Forget the Scottish botanist.

Humor me.

Is not this name

the name

of a forgotten muse?

Note her veracity:

Spring has come.

Note her tenacity,

her yellow saturation,

and to move out from Asia

and populate the world—

A Dionysian consort

if there ever was one.

Just a twig is all it takes,

stuck back into the ground,

and she’s back.

Our, now global, resilient

trumpeting herald

of Spring.

6 thoughts on “Forsythia

  1. You took me straight to my Nan’s skill. She could take any twig, put it straight into the earth and it would grow. She was a water diviner too. Her maiden name? Forsyth. Spooky.

  2. I love Forsythia. I have a medium-sized one in my back garden, and it’s been growing there, successfully, for many years. It’s always the first plant in my garden to flower as soon as the first signs of Spring are here.

    My Mum used to have ‘green fingers’ and could turn her hand to growing anything. She, too, had a Forsythia in her garden. Just as you described, my Mum was able to take cuttings of anything and start them growing all over again as a new plant. She never ceased to amaze me.

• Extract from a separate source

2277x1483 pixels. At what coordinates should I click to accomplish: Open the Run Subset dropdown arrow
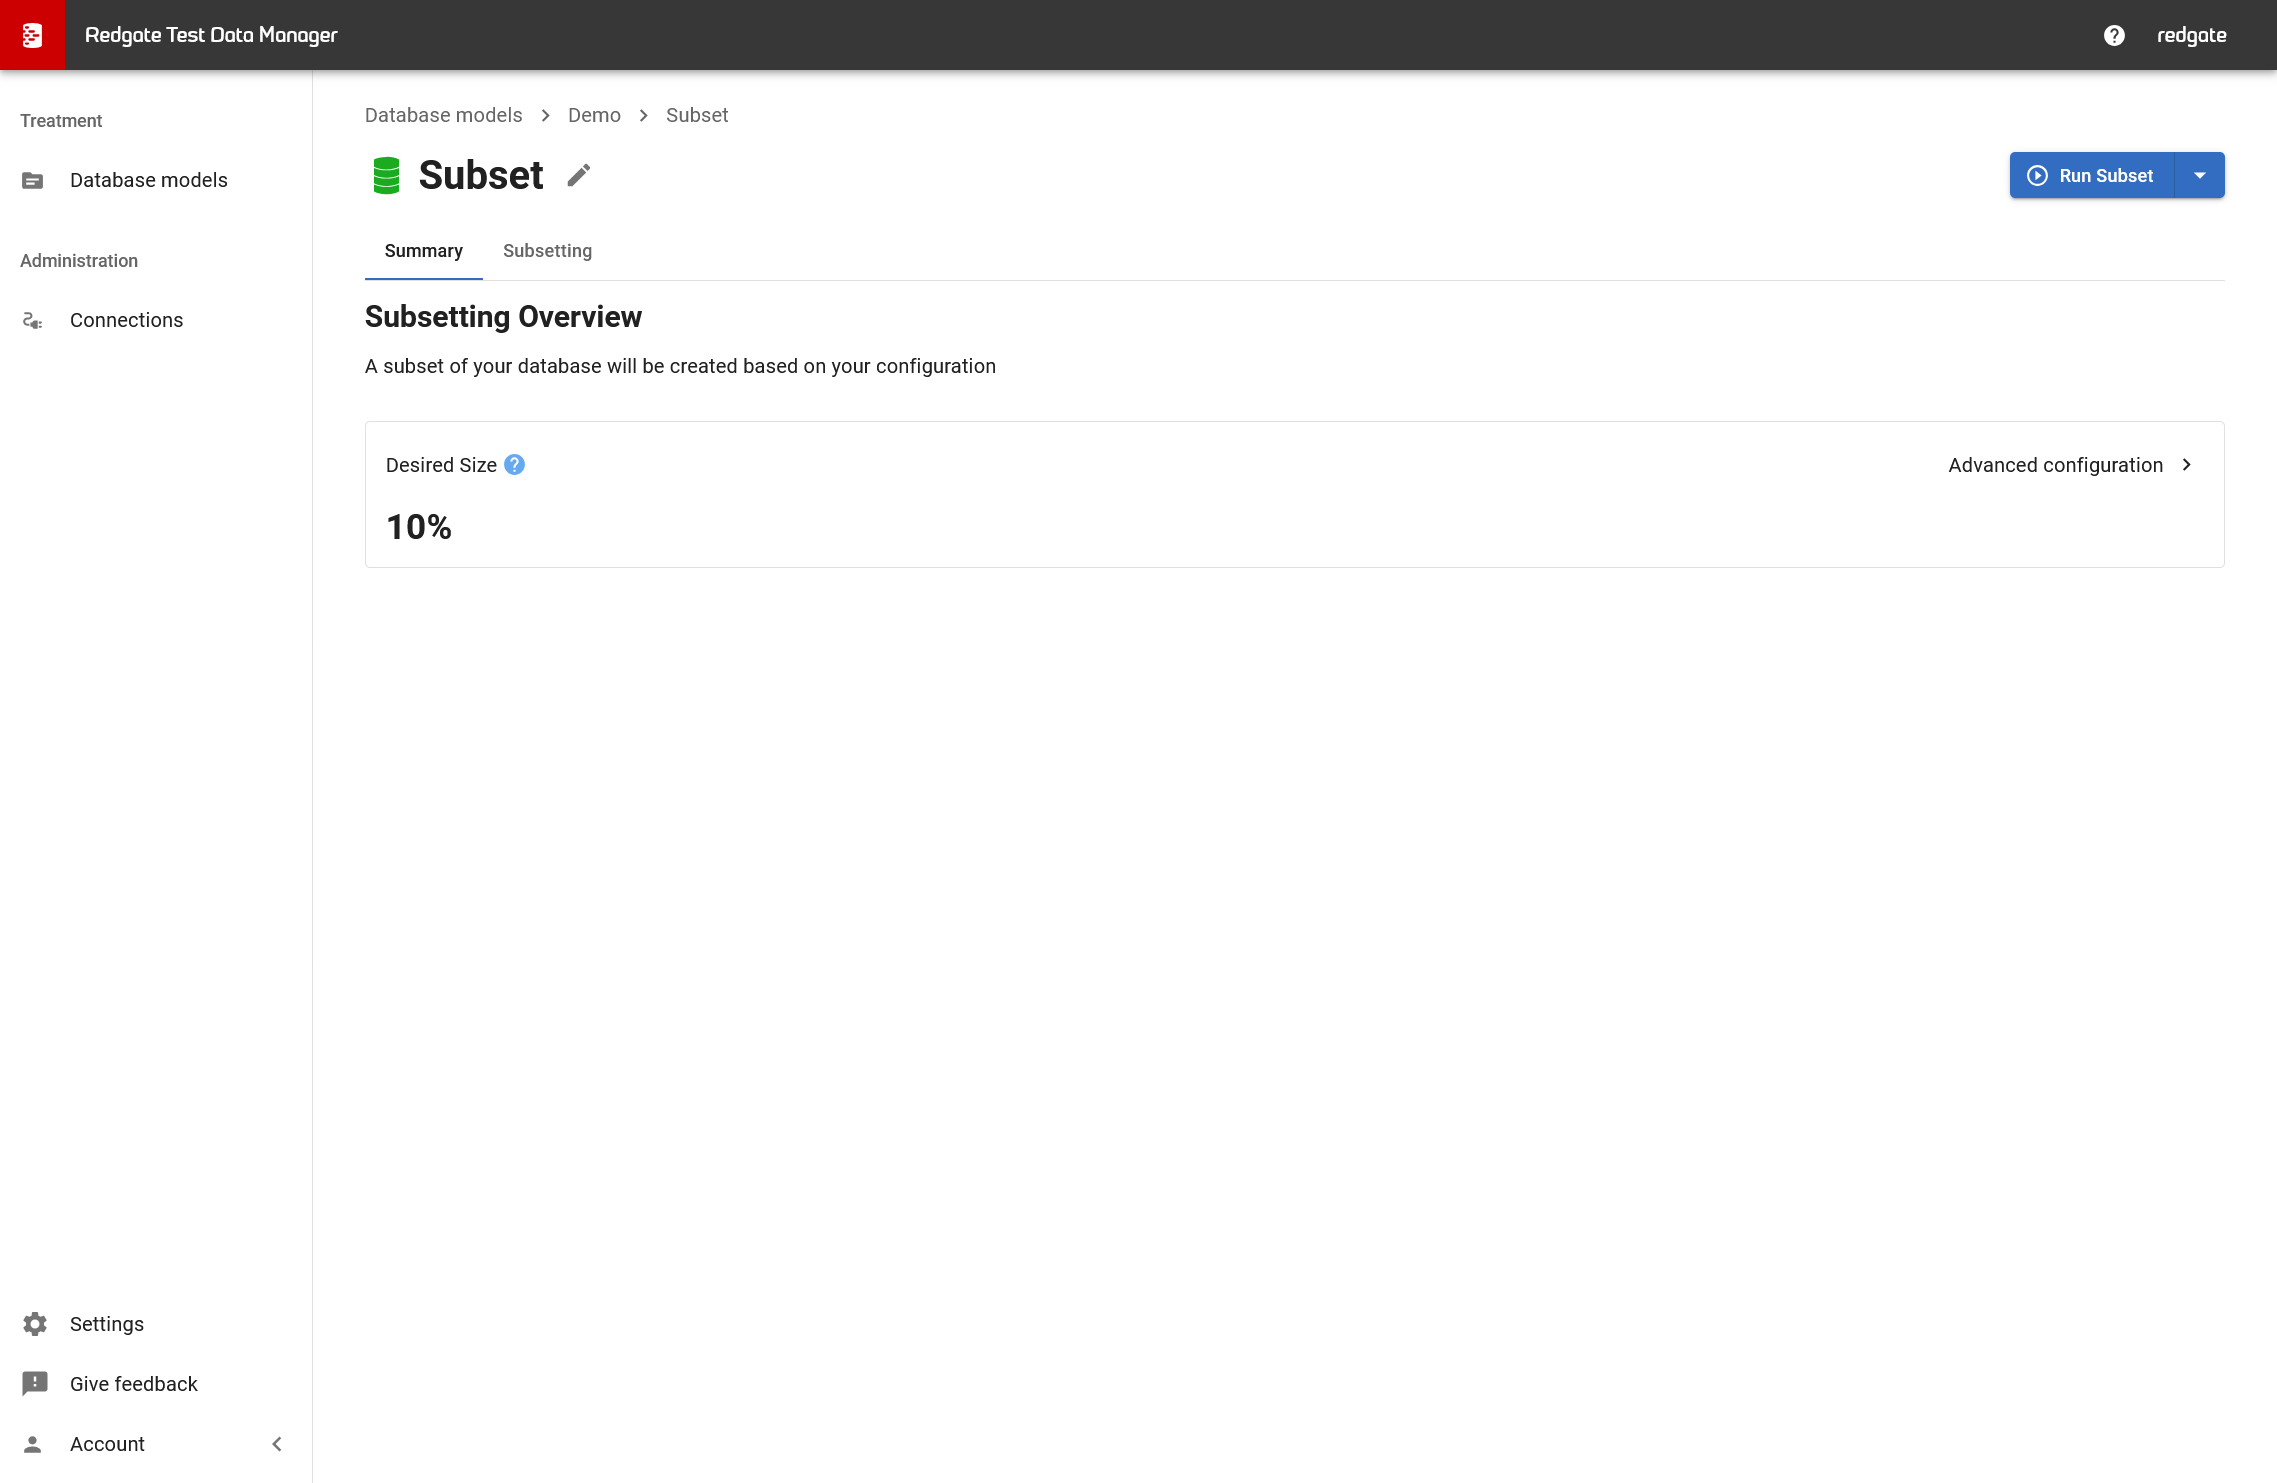click(2199, 175)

    My garden is sadly not wheelchair accessible, so I have to admire my Forsythia and lots of wild plants that grow everywhere from afar. I like to keep a lot of my garden wild for the benefit of our bees, butterflies, birds etc. I have a lawn, which my friendly DIY man cuts every now and then. I’m also lucky enough to have a tall bank of trees at the back of the garden. Apparently, there used to be orchards where my house now stands. I did have some ash trees, too, but sadly, they have all died from Ash Dieback.

    Not sure why I’ve written all this; I was just inspired by your lovely post and glorious photo of your Forsythia 💛.